I am assuming that the point of this thread is to discuss the ethical implications of steroid use and anti-steroid regulation.
Sorry for attacking your post. Truly, I’m not interested. I do believe the premise of your argument is misguided though…but this thread is all over the place so I don’t feel like stepping on one branch while listening to another branch crack. The thread is all over the place and this is all old ground frankly. There is nothing new here.
Briefly though, creating a “level playing field” as you are describing it is a fools errand. Really, the only level playing field intended is that participants follow the rules in place at the time of competition - as it concerns drugs, equipment, etc etc. Sport is not socialism. Sport is free economy and markets at its best. Sport is capitalism in al its glory. Competition itself exists to demonstrate that we are NOT all equal…so your premise is all wrong. We are looking for the outliers in competition - there is no interest whatsoever in making everyone equal…we are distinguishing the exception - and whether that is demonstrated by superior genetics, training, nutrition, etc. matters not, only that it is within the rules of sport. The rules exist as the only means to keep a level playing field. The variables you discuss were never intended to be equalized and there is no interest in doing so. Golf does that. Serious sport does not. The NBA will never lower the rim. There will never be a six foot and under league. Long jumpers will not be starting from different jumping points. Sprinters will not be handicapped. Need I continue?

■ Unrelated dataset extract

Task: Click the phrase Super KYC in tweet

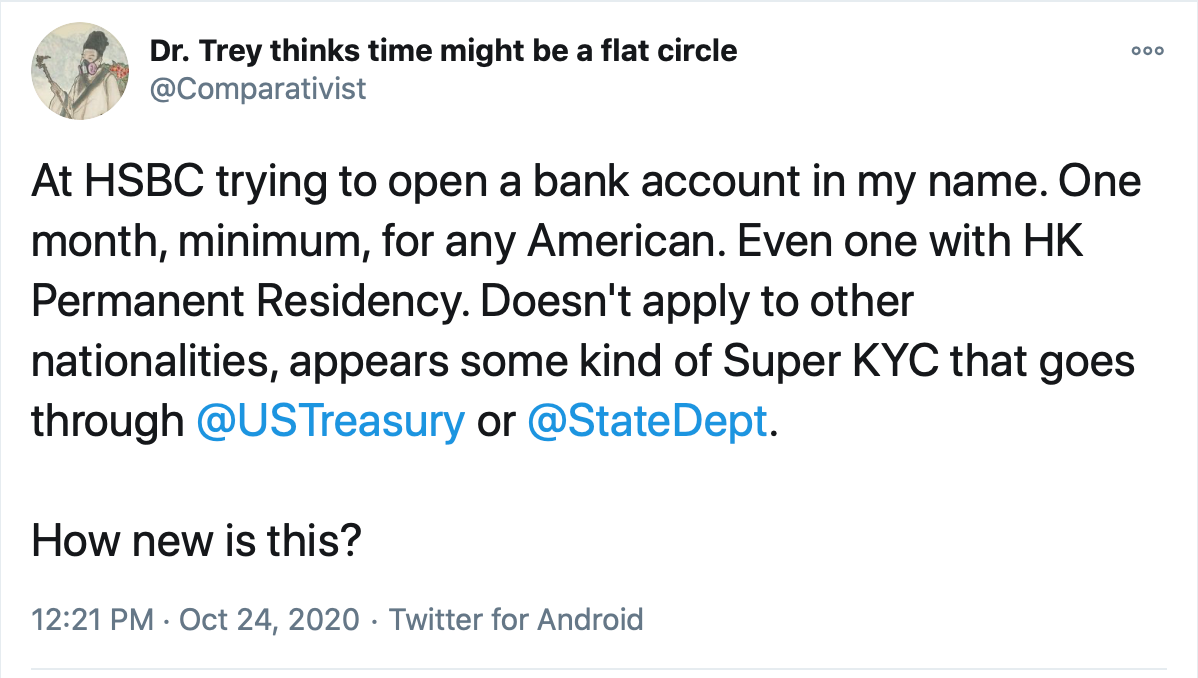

And yes, I was an elite athlete and had dozens of others that I associated with. But that has nothing to do with anything though.[/quote]
So are we acknowledging that the rules of sport are, at best, arbitrary and foolish? Or do they seek to create some sort of integrity within the sport? Do these rules exist in an attempt to further separate the wheat from the chaff? To allow those with the greatest raw athletic ability to shine through the most?
At what point is this integrity violated? The areas between specialized training and nutrition, OTC supplementation, and PED usage are very much grey ones.
Now, in answering these question, remember that PED’s were never a part of the original regulation of sport, and in fact, were embraced quite readily by a number of spots for quite a few years. At some point, rules against these substances were created under the premise that they create an unnatural distortion of innate athletic abilities. The same premise can easily be used in arguments against the other performance enhancing factors listed previously, yet they are still entirely legitimate.